Prawda jest taka, że bez „Powrotu do przyszłości” DMC-12 pewnie byłby dziś tylko ciekawostką na spotach, zlotach i innych imprezkach motoryzacyjnych Może nawet mniej – zaginioną anegdotą o facecie z GM, który postanowił zbudować sportowe auto ze stali nierdzewnej i silnikiem z Peugeota.

Ale film wszystko zmienił.

Drugie życie DeLoreana: jak film uratował markę (przynajmniej w popkulturze)

DeLorean DMC-12 miał pecha. Jeden jedyny model. Jedna seria produkcyjna. Silnik nie porywał, jakość montażu była loteryjna, a jego twórca – John Z. DeLorean – wpakował się w głośną aferę narkotykową, która zakończyła jego motoryzacyjne ambicje.

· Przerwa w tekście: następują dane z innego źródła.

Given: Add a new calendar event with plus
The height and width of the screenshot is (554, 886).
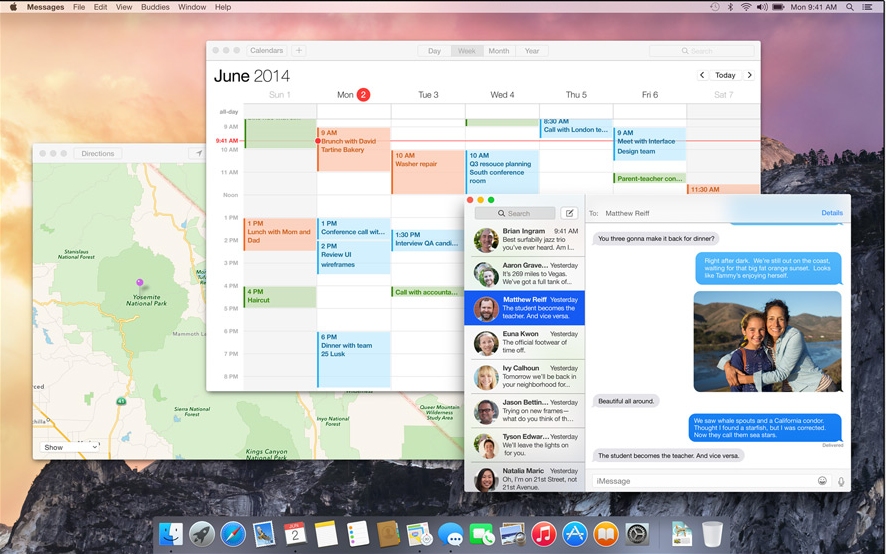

Bez filmu mówilibyśmy dziś o nim tak, jak mówi się o Bricklinie SV-1: „O, pamiętasz? Taki dziwny samochód z lat 70. z drzwiami do góry”. Koniec historii. Może by tak było, ale nie jest.

Ale wtedy przyszło 88 mil na godzinę, błysk, dym i… nowe życie.

Film nie tylko dał samochodowi drugą szansę. On zrobił z niego ikonę. DeLorean zaczął pojawiać się w teledyskach, był cytowany w piosenkach, parodiowany w kreskówkach, upamiętniony w grach wideo i klonowany przez fanów na całym świecie. Prawie każdy dzieciak w 1985 wiedział, że jeśli chcesz przenieść się do 1955 roku, potrzebujesz: deskorolki, plutonu i DeLoreana z kondensatorem strumienia.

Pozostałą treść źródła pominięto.